O movimento é hoje, dia 17, às 10 horas, no Calçadão da Rua XV de Novembro, Centro de Guarapuava.
Os organizadores estimam distribuir mais de 1.200 cópias do documento explicativo à população de Guarapuava.
A atividade integra uma série de manifestos que acontecem simultaneamente em todo o Brasil, na mesma data (17 de junho) em que o Supremo Tribunal Federal (STF) vota o recurso que pede o fim da exigência de curso superior para profissionais em Jornalismo. Estará em pauta o julgamento do Recurso Extraordinário RE 511961, que questiona a exigência do diploma como requisito para o exercício da profissão de jornalista. A Federação Nacional de Jornalistas (FENAJ) convocou ato público para acompanhamento da sessão em Brasília. Paralelamente, manifestações e vigílias acontecem em todo o país.
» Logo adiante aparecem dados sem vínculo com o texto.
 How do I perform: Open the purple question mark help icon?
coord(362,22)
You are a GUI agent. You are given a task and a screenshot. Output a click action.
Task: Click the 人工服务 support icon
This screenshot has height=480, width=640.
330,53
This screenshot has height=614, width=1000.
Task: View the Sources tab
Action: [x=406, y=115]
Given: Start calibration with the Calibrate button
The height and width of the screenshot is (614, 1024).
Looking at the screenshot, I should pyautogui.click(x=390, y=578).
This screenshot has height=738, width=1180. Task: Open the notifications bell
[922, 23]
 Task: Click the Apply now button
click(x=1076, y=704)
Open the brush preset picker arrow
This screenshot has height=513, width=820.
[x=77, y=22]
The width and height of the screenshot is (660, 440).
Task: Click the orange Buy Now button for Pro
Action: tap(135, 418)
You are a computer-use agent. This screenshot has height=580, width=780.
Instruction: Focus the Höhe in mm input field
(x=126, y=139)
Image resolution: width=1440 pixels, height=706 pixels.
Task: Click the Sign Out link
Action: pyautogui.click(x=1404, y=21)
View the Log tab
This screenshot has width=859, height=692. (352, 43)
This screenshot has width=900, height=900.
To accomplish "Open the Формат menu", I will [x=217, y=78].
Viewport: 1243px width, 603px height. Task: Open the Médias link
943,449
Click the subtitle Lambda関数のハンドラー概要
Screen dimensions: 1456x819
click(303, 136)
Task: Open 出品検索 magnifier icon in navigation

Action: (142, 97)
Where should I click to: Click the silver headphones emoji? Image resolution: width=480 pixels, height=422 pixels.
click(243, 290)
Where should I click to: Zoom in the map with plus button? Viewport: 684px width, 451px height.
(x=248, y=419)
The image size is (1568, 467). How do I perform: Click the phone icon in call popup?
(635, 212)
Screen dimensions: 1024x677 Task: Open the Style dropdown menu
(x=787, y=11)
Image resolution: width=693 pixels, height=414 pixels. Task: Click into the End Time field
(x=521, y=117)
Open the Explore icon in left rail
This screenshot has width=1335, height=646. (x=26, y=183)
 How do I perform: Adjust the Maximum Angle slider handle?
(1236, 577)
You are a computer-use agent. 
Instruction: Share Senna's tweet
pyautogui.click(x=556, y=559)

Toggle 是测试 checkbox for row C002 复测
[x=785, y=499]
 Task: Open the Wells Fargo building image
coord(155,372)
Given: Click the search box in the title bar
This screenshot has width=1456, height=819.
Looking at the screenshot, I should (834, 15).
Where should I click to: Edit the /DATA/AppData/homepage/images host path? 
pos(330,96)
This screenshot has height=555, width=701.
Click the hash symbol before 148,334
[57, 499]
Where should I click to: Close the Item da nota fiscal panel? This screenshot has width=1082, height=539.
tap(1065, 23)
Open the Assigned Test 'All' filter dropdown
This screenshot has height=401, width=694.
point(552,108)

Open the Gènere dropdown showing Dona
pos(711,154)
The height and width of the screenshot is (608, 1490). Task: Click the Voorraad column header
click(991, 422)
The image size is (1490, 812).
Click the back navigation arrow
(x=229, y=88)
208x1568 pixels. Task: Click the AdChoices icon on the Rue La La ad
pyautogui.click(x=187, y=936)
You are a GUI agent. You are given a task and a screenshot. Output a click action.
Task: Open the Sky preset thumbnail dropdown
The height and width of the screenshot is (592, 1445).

O ataque à regulamentação profissional e à qualidade do Jornalismo brasileiro começou em 2001, quando o Sindicato das Empresas de Rádio e Televisão de São Paulo questionou a constitucionalidade da exigência do diploma e a juíza Carla Rister concedeu liminar suspendendo tal requisito para o exercício da profissão. Tal medida foi derrubada por unanimidade pelo Tribunal Regional Federal da 3ª Região em outubro de 2005. Mas os patrões recorreram ao STF.
Na mobilização em Guarapuava, estudantes de Comunicação Social (Jornalismo e Publicidade e Propaganda) e de outros cursos da Unicentro devem usar nariz de palhaço durante a distribuição de panfletos à população, em forma de protesto a uma iniciativa que visa atacar uma categoria profissional que conquistou o direito de atuar como jornalista a partir de formação universitária. “Estudantes, docentes e profissionais do Jornalismo não são palhaços”, reivindica Ádlia Chaves Tavares, presidente do Centro Acadêmico de Comunicação Social (Cacos) da Unicentro. “E vamos explicar esta situação à população”, completa.
A iniciativa conta com o apoio do Departamento de Comunicação Social da Unicentro, que também participa do movimento. “A luta em defesa do Jornalismo interessa a toda a comunidade, pois assegura condições técnicas e um compromisso profissional ético”, afirma Layse Pereira, professora de Jornalismo e chefe do Departamento de Comunicação Social.